Following December’s 50 basis point (0.5%) increase, Fed members began to highlight the likelihood of lower and more moderate rate increases throughout 2023. However, Federal Reserve Chairman Jerome Powell noted the importance of not jumping the gun with monetary policy decisions and instead following the economic data.
Several Fed officials have thrown support behind a quarter percentage point increase in February, including Fed Governor Chris Waller, who recently called for a lower increase at the next FOMC meeting.
A quarter-point increase next month would bring the Fed’s terminal rate to a range between 4.5% and 4.75%. The U.S. central bank projects the terminal rate to peak between 5% and 5.25%. If that is the case, two more quarter-point increases will likely follow sometime after the first increase in February.
“The FOMC’s goal in raising interest rates is to dampen demand and economic activity to support further reductions in inflation. And there is ample evidence that this is exactly what is going on,” Waller said in a January 20 discussion titled A Case for Cautious Optimism.

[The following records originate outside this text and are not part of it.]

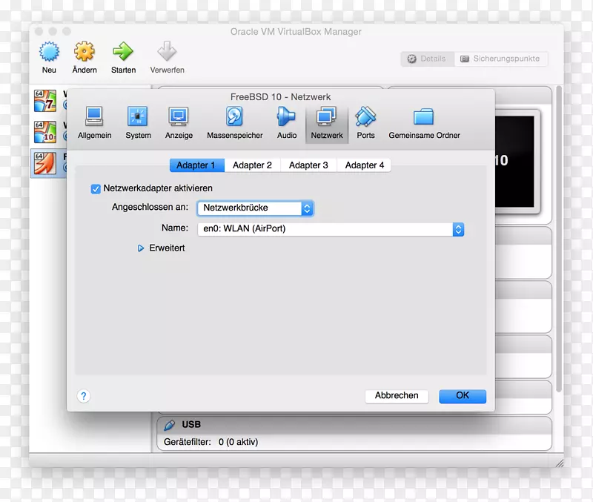Open the Ports settings page

[x=365, y=121]
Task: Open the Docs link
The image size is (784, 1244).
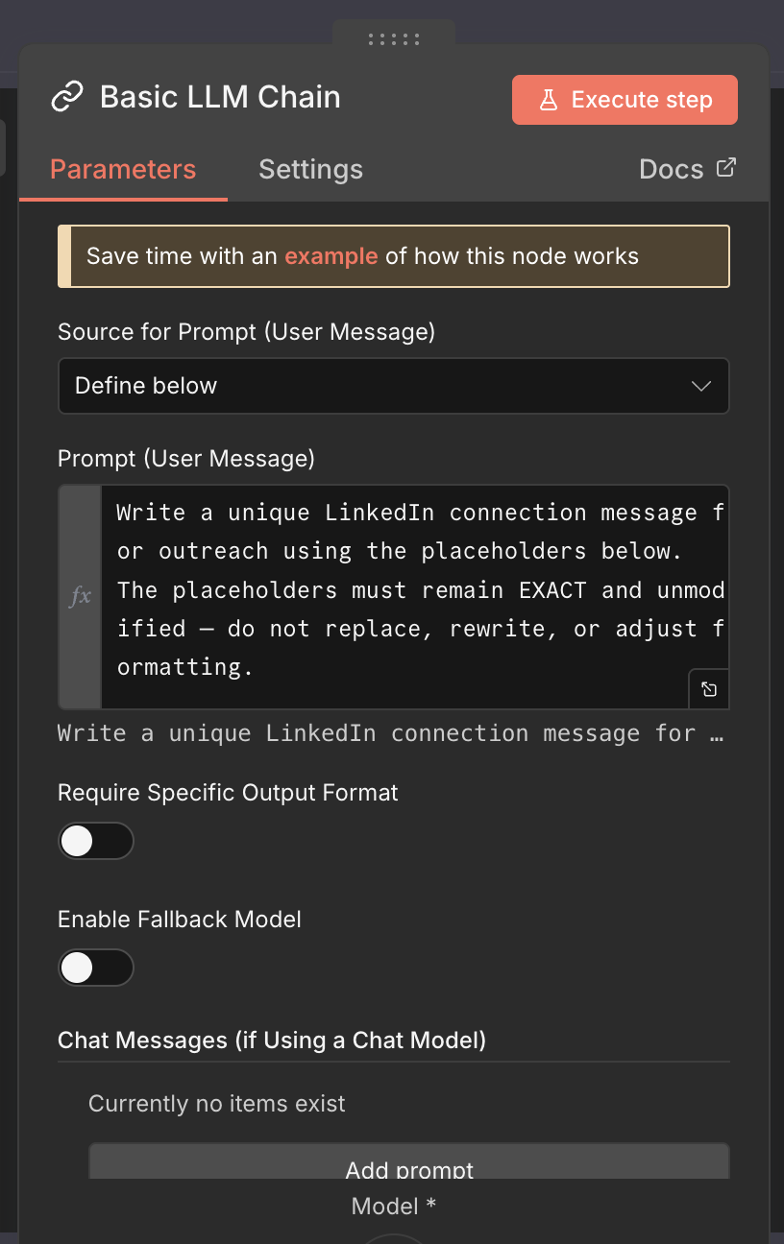Action: 672,170
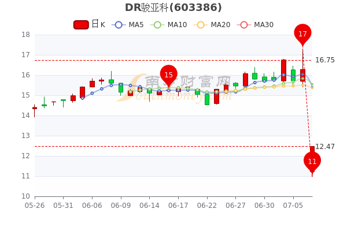The image size is (347, 231).
Task: Click the 06-30 date axis label
Action: [x=264, y=205]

“Slowing in business activity is consistent with the FOMC’s goal of damping demand and reducing production so that it is in better alignment with the productive capacity of the economy,” said Waller.
“The goal is not, I would emphasize, to halt economic activity,” he pointed out.
However, Fed Vice Chair Lael Brainard suggested that the policy decisions made over 2022 occurred with a lag that has not become fully measurable yet. Brainard said that the lag creates a delay between policy action and results, which can alter the speed and magnitude of the Fed’s monetary policy stance.
“The lagged effects of earlier accommodation likely offset some of the initial effects of tightening over the course of 2022, and it is likely that the full effect on demand, employment, and inflation … still lies ahead,” Brainard said in a January 19 speech titled Staying the Course to Bring Inflation Down.
Ultimately, raising rates in smaller increments will provide Fed members “the ability to absorb more data … and probably better land at a sufficiently restrictive level,” Brainard said.
Not all Fed members are behind a 25-basis point increase, though.
St. Louis Fed President James Bullard voiced his support for a larger half-point rate increase due to the uncertainty around the trust strength of inflation in the U.S.
“You’d probably have to get over 5% to say with a straight face that we’ve got the right level,” Bullard said in an interview.
“Why not go to where we’re supposed to go? … Why stall and not quite get to that level?” he asked.
Once the Fed’s peak terminal rate has been reached, it will be best to hold rates steady to gauge the economic response.
After the Fed pauses, “we’ll need to remain flexible and raise rates further if changes in the economic outlook or financial conditions call for it,” Dallas Fed President Lorie Logan said in a recent speech at Texas McCombs’ Rowling Hall.
“My own view is that we will likely need to continue gradually raising the fed funds rate until we see convincing evidence that inflation is on track to return to our 2% target in a sustainable and timely way,” she said.